Dos tambores gigantes iniciaron la percusión. Plataformas multifuncionales móviles dieron rodado a la fiesta, al tiempo que acróbatas ensayaban de las suyas. La última función, la búsqueda incesante de la armonía y el invento singular para transportarse, bailar y reír se sucedieron en la noche de Beijing.
Las banderas y los atletas entraron todos juntos, se confundieron en una única nación: familia olímpica. La mítica prueba de maratón tuvo su ceremonia en medio de la clausura. El keniata Samuel Kamau Wanjiru pudo sonreírle al mundo su récord olímpico: 2h6\'32\". Los atletas eligieron nuevos miembros del Comité Olímpico Internacional. El nadador Alexander Popov fue distinguido entre otros. Los voluntarios supieron cumplir, como en cada instante de los 16 días de competencia. Hasta Jackie Chan fue voluntario acá.
Como siempre estuvo en lo alto la bandera griega, pura inspiración de los juegos. Como siempre, bajó en la clausura la bandera olímpica, y se fue apagando el fuego o, mejor dicho, llegando al interior de cada atleta. Y vimos la torre de la ceremonia: la \"torre de la memoria\" fue: a no permitir que el olvido -deportivo y cultural- nos invada. Y los acróbatas volaron en lo alto otra vez.
Y la transición a Londres fue un encanto en aeropuerto, en ómnibus, con una niña y la pelota que reglamentaron los ingleses. Con Beckham, la cara bonita de Londres 2012, con la voz de la nueva sensación internacional Leona Lewis y con la música de Jimmy Page, guitarrista de Led Zeppellin. Hubo luego también tiempo para el silencio, con los oídos y los ojos bien abiertos para escuchar a Plácido Domingo acompañado de Song Zuying.
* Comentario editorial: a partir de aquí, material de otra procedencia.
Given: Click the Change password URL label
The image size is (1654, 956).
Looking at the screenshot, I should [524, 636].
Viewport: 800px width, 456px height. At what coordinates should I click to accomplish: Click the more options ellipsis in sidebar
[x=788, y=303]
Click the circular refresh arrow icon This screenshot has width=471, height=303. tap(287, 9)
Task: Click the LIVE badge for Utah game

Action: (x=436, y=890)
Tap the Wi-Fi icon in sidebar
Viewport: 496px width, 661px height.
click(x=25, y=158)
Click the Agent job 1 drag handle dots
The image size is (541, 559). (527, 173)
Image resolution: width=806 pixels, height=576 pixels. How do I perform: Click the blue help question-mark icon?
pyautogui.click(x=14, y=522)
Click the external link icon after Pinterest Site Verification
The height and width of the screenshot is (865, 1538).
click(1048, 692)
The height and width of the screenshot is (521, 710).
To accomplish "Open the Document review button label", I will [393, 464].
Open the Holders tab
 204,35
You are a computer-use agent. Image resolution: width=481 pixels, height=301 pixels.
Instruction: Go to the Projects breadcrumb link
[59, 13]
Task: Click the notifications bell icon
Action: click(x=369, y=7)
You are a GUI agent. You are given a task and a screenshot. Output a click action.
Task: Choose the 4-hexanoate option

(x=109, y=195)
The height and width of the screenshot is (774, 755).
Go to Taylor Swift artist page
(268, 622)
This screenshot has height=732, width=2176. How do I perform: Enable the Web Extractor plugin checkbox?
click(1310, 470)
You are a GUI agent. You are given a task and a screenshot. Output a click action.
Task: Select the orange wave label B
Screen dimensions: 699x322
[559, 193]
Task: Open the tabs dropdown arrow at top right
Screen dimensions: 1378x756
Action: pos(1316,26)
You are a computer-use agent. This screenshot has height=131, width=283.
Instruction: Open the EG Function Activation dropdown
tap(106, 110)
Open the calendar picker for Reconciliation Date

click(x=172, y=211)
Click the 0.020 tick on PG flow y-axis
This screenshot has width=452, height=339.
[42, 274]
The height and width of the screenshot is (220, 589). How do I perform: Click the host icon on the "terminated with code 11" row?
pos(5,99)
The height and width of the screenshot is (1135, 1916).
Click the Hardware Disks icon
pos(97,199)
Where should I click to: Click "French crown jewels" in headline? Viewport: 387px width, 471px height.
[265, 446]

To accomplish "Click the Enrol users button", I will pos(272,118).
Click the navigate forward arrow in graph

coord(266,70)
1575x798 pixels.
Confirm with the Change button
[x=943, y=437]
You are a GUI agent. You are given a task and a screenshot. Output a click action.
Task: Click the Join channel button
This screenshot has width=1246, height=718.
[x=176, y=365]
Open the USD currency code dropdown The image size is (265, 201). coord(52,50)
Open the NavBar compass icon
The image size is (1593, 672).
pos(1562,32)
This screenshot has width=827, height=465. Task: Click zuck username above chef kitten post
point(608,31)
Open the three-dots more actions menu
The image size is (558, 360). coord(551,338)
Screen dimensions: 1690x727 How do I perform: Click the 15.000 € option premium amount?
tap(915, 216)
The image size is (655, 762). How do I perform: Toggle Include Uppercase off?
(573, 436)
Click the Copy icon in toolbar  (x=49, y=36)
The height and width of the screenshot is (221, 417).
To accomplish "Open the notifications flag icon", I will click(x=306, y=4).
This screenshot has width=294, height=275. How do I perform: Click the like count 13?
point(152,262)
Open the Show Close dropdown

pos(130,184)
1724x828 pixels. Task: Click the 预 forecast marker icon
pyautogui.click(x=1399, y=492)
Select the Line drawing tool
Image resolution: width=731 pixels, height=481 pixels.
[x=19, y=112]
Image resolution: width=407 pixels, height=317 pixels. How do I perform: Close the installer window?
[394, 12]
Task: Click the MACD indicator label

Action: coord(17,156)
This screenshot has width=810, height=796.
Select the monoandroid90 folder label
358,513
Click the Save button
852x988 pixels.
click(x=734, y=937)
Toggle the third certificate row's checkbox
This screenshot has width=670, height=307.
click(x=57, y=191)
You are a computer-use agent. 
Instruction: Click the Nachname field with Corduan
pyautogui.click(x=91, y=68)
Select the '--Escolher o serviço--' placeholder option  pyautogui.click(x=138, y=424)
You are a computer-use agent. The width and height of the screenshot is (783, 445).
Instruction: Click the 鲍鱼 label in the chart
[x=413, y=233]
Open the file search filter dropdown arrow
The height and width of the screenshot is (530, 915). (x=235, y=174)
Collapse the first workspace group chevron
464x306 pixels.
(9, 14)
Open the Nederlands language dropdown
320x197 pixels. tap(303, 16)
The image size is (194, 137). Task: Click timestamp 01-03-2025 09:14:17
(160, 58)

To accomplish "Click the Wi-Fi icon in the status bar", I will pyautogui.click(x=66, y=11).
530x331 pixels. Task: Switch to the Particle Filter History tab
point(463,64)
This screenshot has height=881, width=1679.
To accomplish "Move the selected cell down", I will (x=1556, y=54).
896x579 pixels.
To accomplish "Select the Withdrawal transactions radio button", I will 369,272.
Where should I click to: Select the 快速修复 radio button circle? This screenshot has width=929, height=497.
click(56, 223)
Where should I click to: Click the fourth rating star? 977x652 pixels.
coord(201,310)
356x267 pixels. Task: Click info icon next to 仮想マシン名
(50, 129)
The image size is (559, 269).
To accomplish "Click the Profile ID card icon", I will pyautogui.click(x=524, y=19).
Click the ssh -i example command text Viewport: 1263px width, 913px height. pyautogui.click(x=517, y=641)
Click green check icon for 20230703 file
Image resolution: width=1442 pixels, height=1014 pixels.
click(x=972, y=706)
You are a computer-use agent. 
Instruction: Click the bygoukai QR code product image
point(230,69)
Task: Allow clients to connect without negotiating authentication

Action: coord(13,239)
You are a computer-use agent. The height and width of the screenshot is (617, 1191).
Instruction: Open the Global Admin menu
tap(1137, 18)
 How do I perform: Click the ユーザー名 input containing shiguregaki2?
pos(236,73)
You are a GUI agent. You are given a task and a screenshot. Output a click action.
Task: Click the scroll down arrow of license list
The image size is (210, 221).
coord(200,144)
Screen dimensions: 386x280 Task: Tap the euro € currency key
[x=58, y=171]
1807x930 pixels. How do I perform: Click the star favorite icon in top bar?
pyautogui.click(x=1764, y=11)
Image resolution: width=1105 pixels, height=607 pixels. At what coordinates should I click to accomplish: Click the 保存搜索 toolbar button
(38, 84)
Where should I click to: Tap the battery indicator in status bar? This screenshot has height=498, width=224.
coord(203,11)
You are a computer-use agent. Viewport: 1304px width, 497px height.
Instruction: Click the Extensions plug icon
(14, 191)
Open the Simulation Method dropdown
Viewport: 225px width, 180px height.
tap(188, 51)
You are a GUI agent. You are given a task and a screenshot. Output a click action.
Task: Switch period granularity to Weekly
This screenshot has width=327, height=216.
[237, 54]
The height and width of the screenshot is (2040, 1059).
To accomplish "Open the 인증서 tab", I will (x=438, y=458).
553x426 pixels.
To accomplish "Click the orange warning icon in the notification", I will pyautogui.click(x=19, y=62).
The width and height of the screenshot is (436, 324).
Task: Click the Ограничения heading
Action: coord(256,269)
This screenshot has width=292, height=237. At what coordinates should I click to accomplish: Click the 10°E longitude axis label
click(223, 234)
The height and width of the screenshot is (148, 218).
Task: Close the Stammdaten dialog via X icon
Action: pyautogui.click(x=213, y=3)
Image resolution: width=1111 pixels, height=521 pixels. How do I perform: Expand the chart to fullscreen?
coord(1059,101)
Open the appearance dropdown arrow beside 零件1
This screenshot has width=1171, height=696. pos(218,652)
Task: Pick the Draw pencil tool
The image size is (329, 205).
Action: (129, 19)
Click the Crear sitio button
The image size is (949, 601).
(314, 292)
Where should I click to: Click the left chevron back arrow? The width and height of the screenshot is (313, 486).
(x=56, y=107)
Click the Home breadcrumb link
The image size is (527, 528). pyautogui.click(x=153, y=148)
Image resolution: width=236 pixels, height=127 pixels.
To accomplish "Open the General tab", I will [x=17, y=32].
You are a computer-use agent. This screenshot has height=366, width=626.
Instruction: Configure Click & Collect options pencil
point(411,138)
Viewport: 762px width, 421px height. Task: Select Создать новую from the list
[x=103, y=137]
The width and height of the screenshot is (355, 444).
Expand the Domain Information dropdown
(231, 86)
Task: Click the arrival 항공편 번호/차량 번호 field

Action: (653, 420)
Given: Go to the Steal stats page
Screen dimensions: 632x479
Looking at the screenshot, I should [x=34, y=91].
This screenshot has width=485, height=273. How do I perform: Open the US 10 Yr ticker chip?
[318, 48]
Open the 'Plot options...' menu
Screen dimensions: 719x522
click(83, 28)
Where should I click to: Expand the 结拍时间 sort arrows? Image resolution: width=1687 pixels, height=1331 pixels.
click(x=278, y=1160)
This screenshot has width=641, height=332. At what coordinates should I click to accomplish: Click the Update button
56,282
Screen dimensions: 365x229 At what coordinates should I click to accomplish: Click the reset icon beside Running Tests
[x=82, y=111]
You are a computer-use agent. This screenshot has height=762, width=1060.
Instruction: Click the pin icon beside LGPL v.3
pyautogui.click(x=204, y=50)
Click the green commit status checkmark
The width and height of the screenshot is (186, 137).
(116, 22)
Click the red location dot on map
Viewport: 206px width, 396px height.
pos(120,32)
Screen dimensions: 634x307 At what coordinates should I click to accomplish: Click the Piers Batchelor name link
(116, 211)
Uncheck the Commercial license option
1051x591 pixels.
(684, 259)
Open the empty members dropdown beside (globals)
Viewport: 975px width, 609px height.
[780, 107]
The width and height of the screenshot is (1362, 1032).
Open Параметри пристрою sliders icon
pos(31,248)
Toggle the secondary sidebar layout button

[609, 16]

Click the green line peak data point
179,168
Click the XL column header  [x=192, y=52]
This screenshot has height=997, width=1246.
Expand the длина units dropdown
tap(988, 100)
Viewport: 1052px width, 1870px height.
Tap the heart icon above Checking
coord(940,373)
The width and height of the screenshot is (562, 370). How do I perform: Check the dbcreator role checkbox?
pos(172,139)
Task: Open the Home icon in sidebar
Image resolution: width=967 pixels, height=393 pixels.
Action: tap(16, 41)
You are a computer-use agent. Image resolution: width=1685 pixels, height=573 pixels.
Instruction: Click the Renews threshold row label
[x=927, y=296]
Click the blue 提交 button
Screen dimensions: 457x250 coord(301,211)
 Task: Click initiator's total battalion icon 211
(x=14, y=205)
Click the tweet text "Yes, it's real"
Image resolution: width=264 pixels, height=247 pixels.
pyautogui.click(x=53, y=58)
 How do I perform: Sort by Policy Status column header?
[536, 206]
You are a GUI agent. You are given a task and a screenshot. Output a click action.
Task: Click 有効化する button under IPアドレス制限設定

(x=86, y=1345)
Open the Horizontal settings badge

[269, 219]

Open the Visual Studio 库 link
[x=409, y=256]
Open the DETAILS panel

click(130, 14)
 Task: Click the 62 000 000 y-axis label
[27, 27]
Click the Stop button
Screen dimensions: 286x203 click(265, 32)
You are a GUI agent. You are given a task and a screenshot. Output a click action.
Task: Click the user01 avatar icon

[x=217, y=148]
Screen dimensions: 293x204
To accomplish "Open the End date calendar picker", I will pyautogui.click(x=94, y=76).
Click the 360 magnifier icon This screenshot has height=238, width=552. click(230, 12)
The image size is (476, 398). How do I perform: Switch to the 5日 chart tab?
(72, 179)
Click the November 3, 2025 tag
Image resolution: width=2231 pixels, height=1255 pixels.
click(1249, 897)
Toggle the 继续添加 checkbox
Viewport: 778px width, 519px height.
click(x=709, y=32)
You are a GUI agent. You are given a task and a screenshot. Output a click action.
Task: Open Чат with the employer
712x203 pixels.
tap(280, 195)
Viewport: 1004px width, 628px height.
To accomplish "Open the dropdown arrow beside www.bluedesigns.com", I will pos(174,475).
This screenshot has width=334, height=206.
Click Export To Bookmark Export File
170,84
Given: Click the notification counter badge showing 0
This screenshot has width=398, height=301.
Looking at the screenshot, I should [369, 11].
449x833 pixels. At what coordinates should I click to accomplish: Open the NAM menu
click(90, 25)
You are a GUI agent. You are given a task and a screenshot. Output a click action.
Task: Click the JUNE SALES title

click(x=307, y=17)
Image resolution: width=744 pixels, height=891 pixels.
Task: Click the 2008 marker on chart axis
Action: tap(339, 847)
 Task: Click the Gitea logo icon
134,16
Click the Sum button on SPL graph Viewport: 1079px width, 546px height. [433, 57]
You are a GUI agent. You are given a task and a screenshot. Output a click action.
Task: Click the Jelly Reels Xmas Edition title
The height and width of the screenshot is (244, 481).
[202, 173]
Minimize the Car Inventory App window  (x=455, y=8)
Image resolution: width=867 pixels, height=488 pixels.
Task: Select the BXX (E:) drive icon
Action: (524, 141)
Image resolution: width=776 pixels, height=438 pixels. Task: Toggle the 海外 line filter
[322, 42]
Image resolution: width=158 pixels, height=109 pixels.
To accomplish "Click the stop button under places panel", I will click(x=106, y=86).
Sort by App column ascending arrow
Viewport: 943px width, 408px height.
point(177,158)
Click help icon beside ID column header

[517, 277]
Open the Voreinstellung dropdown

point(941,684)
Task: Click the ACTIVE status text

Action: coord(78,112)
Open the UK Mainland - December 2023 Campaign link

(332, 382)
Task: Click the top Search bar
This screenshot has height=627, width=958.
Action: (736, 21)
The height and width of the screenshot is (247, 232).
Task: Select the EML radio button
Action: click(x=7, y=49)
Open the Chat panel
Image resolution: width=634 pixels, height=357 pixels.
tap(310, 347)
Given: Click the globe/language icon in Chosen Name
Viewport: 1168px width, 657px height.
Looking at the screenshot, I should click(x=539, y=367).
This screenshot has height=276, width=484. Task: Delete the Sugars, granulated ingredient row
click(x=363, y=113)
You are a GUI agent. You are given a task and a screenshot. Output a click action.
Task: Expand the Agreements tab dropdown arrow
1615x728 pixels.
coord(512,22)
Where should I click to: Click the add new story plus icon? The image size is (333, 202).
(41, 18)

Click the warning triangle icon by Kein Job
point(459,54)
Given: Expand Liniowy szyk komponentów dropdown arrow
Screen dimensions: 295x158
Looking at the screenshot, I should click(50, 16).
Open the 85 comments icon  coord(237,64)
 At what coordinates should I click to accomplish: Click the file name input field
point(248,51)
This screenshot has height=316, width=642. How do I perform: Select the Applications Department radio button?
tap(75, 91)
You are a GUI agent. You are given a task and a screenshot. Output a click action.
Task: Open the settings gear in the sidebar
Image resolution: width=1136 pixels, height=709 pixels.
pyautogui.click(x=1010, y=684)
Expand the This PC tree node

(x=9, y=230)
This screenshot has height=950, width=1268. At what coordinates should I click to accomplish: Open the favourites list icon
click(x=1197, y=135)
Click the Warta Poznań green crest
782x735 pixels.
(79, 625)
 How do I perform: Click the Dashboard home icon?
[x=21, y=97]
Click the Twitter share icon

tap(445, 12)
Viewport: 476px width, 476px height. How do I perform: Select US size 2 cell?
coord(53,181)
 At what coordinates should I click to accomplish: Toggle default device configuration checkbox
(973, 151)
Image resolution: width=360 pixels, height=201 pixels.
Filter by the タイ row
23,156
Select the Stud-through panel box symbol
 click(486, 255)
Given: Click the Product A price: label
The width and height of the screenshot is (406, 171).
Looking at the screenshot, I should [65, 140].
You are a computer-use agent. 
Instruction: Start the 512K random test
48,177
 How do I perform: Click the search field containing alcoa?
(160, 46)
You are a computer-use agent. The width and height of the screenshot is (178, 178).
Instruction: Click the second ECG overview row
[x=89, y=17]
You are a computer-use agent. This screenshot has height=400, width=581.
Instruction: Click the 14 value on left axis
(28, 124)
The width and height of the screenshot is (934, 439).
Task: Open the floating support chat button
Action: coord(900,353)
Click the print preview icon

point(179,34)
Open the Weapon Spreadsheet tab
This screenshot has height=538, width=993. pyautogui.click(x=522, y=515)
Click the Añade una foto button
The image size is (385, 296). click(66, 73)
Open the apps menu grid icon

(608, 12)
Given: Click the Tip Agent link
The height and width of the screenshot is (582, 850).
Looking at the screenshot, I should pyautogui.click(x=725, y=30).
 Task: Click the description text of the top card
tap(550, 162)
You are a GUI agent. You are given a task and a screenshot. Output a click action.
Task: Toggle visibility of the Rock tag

La música, el color, la armonía y la confraternidad cobijaron en el Nido la final de los juegos, el comienzo de la trigésima Olimpíada. El cielo ya sabe, y los dioses griegos están de acuerdo, ahora los mejores de la historia serán los de Londres 2012.
Y mientras se llevaba a cabo la ceremonia, la cámara de Luis Gómez, de Teledoce, seguía atentamente a la delegación uruguaya.